> **Written instruction**
Duplicate the records below character for character, beginning at the line that contains "Go to the Sensor section in sidebar" and stopping after the line that contains "coord(20,496)".

-- start Data supplied --

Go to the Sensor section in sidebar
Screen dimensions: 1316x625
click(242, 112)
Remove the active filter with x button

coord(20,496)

-- end Data supplied --
-- start Data supplied --

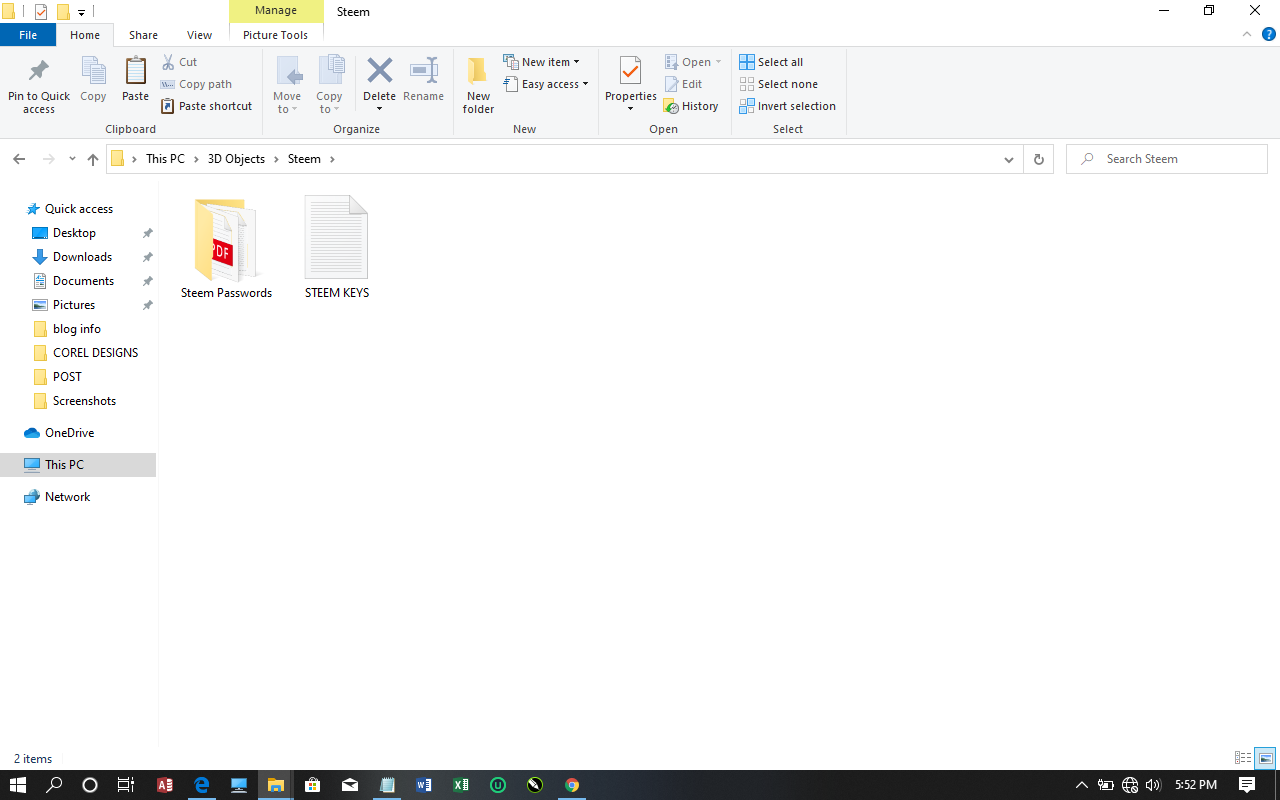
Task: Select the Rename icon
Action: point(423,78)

-- end Data supplied --
-- start Data supplied --

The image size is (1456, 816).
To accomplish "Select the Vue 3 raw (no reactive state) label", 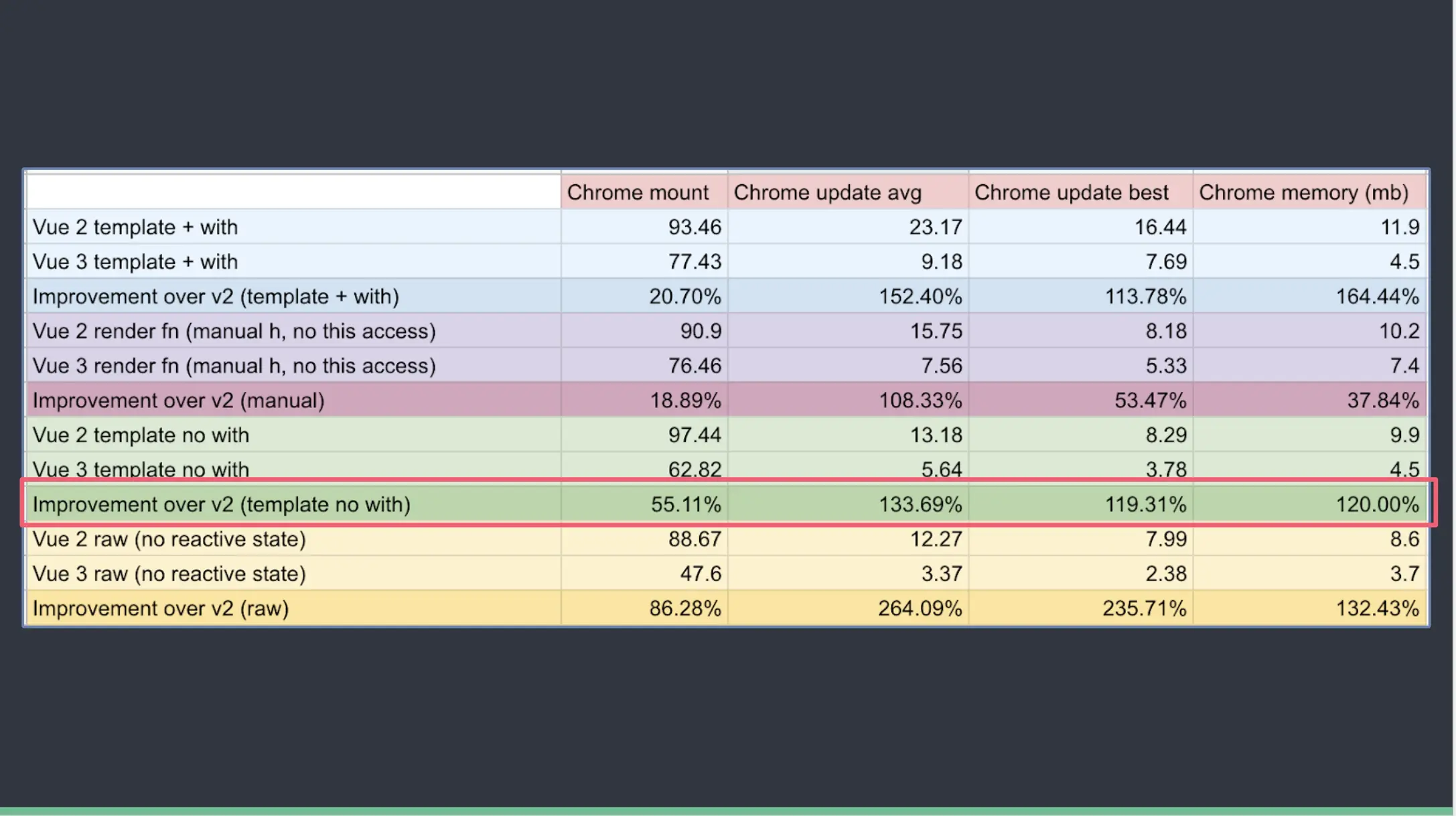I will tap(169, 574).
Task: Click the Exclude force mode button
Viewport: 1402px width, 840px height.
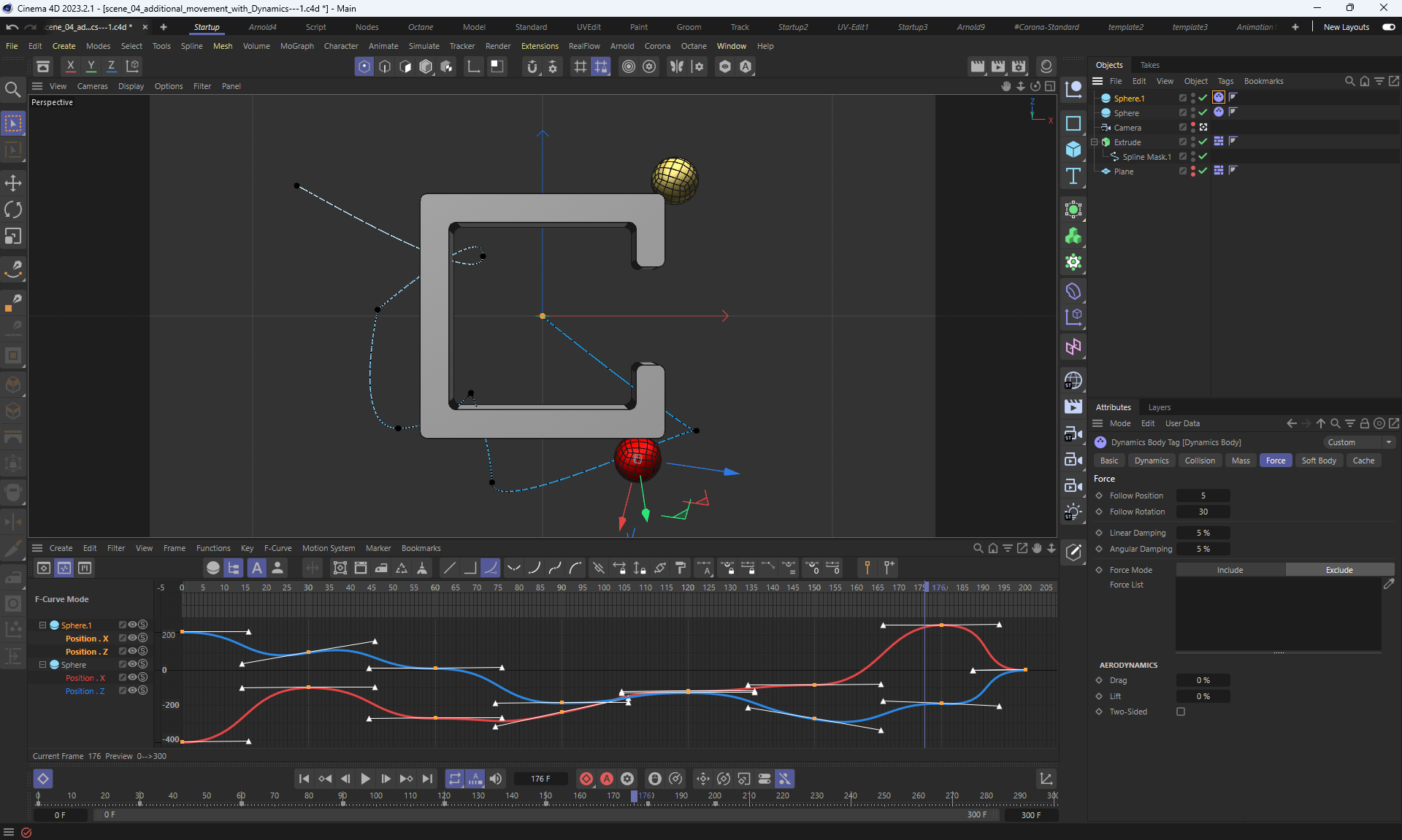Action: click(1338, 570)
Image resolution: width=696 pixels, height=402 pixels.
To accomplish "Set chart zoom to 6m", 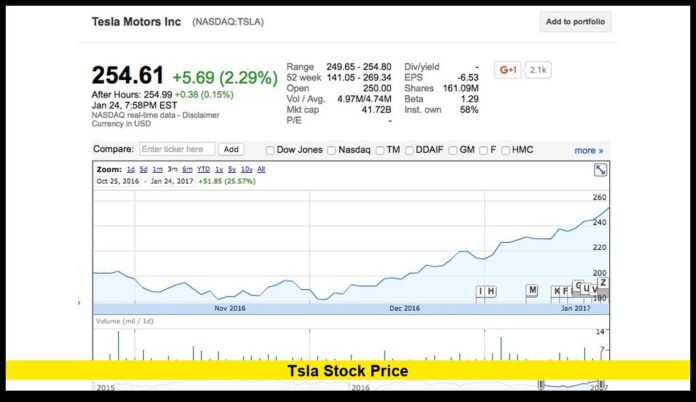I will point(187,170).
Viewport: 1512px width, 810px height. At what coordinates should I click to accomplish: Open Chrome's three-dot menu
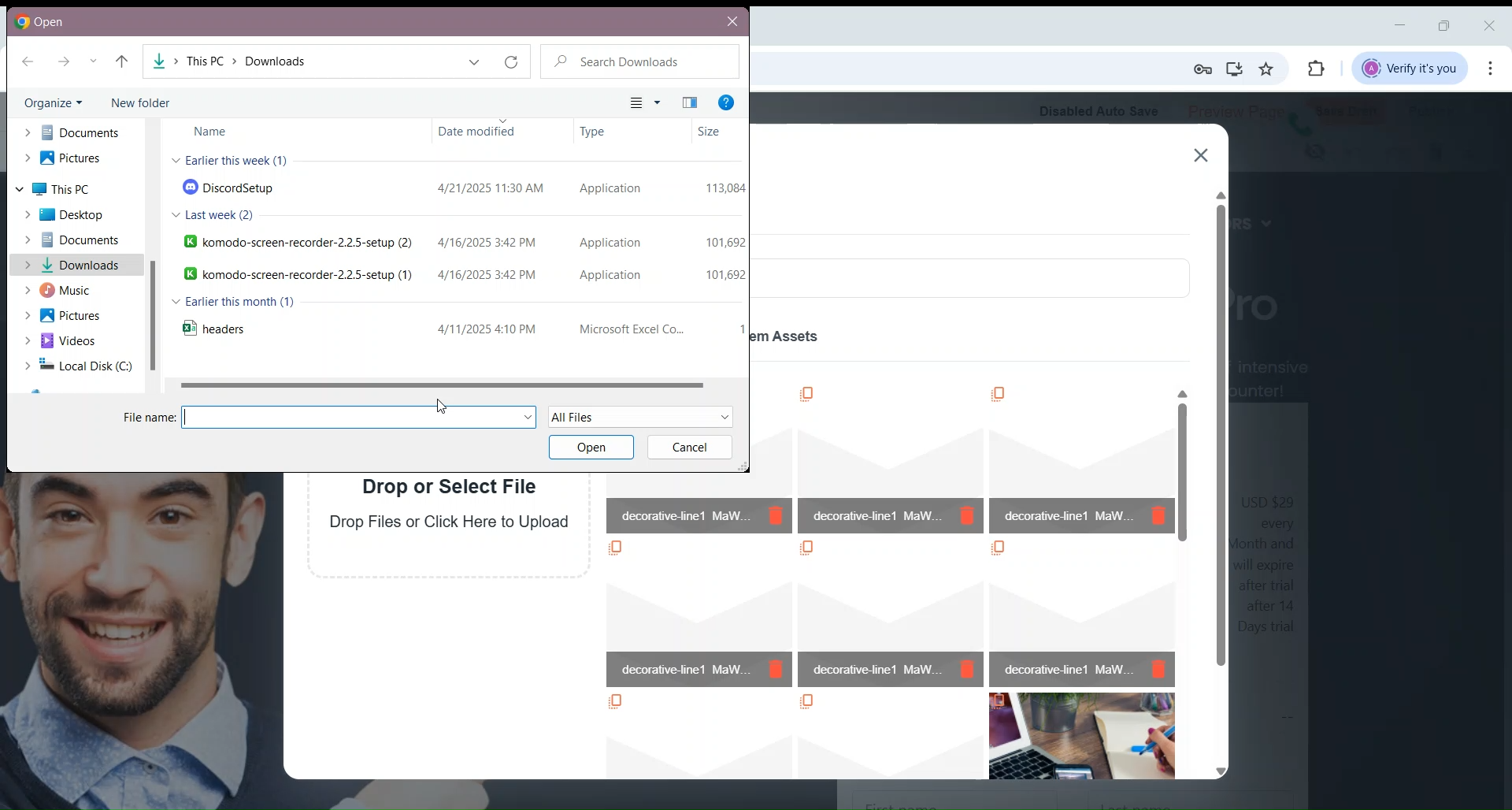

-- end Data supplied --

> **Solution**
Go to the Sensor section in sidebar
Screen dimensions: 1316x625
click(242, 112)
Remove the active filter with x button

coord(20,496)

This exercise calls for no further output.